Return the records exactly as they appear below, omitting the pictures.

··· Data ···

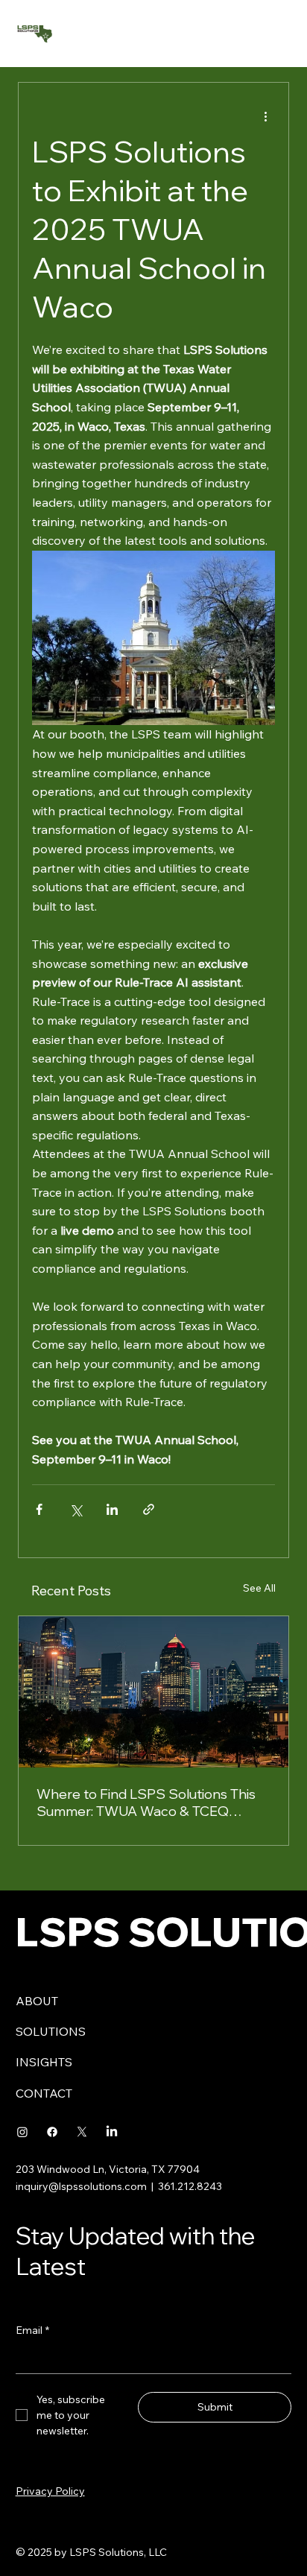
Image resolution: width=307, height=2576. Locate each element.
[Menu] (277, 34)
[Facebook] (52, 2132)
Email (32, 2330)
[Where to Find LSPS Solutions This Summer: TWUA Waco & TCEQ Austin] (153, 1692)
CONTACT (44, 2093)
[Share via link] (149, 1509)
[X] (82, 2132)
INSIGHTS (44, 2061)
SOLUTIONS (51, 2031)
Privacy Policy (50, 2491)
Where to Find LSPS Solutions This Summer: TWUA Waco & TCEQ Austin (146, 1802)
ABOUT (37, 2000)
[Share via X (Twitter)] (76, 1509)
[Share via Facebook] (39, 1509)
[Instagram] (22, 2132)
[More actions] (266, 115)
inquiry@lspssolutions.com (81, 2186)
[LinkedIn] (111, 2132)
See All (259, 1588)
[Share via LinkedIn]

···

• _Result of this task_:
Image resolution: width=307, height=2576. Locate each element.
[Menu] (277, 34)
[Facebook] (52, 2132)
Email (32, 2330)
[Where to Find LSPS Solutions This Summer: TWUA Waco & TCEQ Austin] (153, 1692)
CONTACT (44, 2093)
[Share via link] (149, 1509)
[X] (82, 2132)
INSIGHTS (44, 2061)
SOLUTIONS (51, 2031)
Privacy Policy (50, 2491)
Where to Find LSPS Solutions This Summer: TWUA Waco & TCEQ Austin (146, 1802)
ABOUT (37, 2000)
[Share via X (Twitter)] (76, 1509)
[Share via Facebook] (39, 1509)
[Instagram] (22, 2132)
[More actions] (266, 115)
inquiry@lspssolutions.com (81, 2186)
[LinkedIn] (111, 2132)
See All (259, 1588)
[Share via LinkedIn]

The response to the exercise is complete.